A minha crónica desta semana no Jornal Torrejano.
Na situação europeia e nos problemas da dívida soberana raramente
percebemos mais que a superfície dos acontecimentos. Alguns países não
conseguiram conter as suas despesas e fizeram disparar os défices públicos.
Estamos perante um conflito económico, onde, e não por acaso, os juízos morais
(gastadores, preguiçosos, etc.) são mobilizados para fins políticos, numa acção
punitiva contra os países em dificuldades.
Se desviarmos o olhar do mundo europeu para o médio-oriente
descobrimos, espantados, que sunitas e xiitas estão em conflito aberto desde o
século VII. Uma guerra religiosa que não
abranda há quase catorze séculos. Perante este facto, muitos de nós darão
graças pelo nosso grau civilizacional, pois os conflitos religiosos que
atingiram a Europa nos séculos XVI e XVII estão sanados. Católicos e protestantes
convivem pacificamente, guardados pelo culto da sagrada tolerância.

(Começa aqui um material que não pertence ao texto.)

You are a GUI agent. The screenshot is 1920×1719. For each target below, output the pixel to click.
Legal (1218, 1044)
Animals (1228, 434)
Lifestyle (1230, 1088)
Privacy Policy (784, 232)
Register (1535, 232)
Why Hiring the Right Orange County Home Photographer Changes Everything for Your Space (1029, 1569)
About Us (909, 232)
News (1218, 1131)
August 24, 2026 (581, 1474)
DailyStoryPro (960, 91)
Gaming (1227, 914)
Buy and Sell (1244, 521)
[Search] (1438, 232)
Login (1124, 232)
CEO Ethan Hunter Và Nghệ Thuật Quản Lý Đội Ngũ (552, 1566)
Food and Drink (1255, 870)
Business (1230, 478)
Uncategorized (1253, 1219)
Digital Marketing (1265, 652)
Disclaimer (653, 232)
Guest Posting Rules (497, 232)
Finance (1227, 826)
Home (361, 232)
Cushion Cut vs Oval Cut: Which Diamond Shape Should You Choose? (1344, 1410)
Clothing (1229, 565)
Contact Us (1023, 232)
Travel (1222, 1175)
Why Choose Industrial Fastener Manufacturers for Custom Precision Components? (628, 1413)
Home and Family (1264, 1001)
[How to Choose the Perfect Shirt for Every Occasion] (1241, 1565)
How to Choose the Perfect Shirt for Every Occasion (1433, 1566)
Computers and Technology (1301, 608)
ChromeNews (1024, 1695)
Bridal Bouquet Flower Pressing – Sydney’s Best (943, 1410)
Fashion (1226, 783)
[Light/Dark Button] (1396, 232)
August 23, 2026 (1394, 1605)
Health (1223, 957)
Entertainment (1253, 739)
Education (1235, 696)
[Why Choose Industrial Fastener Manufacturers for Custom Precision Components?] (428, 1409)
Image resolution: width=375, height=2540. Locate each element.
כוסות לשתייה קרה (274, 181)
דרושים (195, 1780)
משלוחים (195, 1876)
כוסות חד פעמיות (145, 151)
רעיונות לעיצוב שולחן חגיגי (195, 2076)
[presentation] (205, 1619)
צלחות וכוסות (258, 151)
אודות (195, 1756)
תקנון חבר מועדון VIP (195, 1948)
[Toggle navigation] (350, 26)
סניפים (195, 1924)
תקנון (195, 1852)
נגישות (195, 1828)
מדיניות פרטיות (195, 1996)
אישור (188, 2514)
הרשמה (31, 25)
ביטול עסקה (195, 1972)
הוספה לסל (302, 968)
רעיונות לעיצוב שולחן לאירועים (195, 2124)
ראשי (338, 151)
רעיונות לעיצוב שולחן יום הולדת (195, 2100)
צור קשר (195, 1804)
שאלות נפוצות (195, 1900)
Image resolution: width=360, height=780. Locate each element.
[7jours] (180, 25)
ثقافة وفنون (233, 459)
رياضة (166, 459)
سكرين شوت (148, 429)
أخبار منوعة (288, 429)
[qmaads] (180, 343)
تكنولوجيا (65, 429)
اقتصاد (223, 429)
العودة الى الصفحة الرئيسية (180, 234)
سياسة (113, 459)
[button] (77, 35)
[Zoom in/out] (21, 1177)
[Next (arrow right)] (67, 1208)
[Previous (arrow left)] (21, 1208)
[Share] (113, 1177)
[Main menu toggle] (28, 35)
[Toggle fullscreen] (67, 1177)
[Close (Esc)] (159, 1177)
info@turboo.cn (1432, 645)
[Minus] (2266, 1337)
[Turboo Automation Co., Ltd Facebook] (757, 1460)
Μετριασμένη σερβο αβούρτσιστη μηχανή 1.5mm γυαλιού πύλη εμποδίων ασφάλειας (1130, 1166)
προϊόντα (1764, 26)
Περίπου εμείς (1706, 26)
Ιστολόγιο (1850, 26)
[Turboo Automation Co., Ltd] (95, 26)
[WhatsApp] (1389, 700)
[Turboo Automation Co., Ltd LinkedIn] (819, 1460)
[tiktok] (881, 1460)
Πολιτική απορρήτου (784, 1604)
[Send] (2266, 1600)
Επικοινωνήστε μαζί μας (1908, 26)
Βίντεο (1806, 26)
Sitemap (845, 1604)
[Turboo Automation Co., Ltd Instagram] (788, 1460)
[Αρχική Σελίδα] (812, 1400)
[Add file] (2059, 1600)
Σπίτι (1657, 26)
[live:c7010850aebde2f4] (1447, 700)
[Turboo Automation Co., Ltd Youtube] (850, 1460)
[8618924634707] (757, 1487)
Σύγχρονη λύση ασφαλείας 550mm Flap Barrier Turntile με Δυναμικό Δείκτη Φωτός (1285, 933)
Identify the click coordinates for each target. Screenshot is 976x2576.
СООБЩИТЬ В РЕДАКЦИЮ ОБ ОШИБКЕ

Se olharmos os países da Europa que estão em situação difícil
descobrimos uma estranha divisão. Por um lado, a Grécia (ortodoxa), Portugal,
Irlanda, Espanha, Itália e Bélgica. Por vezes, sussurram-se os nomes da Áustria
e de França. Todos estes países têm em comum o serem católicos. As vozes mais
críticas pertencem, por outro, a países protestantes. A visão idílica da
tolerância confessional, fundada na separação da Igreja e do Estado, de
repente, mostra a sua ingenuidade.
O que se está a passar na Europa é uma guerra religiosa por outros
meios. O conflito entre o cristianismo tradicional (católico e ortodoxo) e o
puritanismo subjectivista protestante nunca deixou de existir. Tomou sempre
novas roupagens. A actual é a de um conflito económico com consequências
políticas, mas o que está em jogo são duas visões do mundo, da vida e da
própria religião cristã.
Só isto explica duas coisas. Primeiro, a crítica moral do
comportamento dos países em dificuldades, crítica essa que não passa de
ostentação da superioridade moral do puritanismo protestante. Segundo, o
fanatismo protestante expressa-se na imposição política do ordo-liberalismo
alemão. Na actual política alemã, existe um espírito de missão evangélica que
pretende converter à força os países onde ainda se faz sentir a influência da
tradição, seja esta ortodoxa ou, ainda pior, papista. O que está em jogo não é
apenas o dinheiro, mas as formas de vida dos povos. Este conflito a que se
assiste na Europa tem profundas raízes na história. Data pelo menos do séc.
XVI. Não somos melhores que os muçulmanos.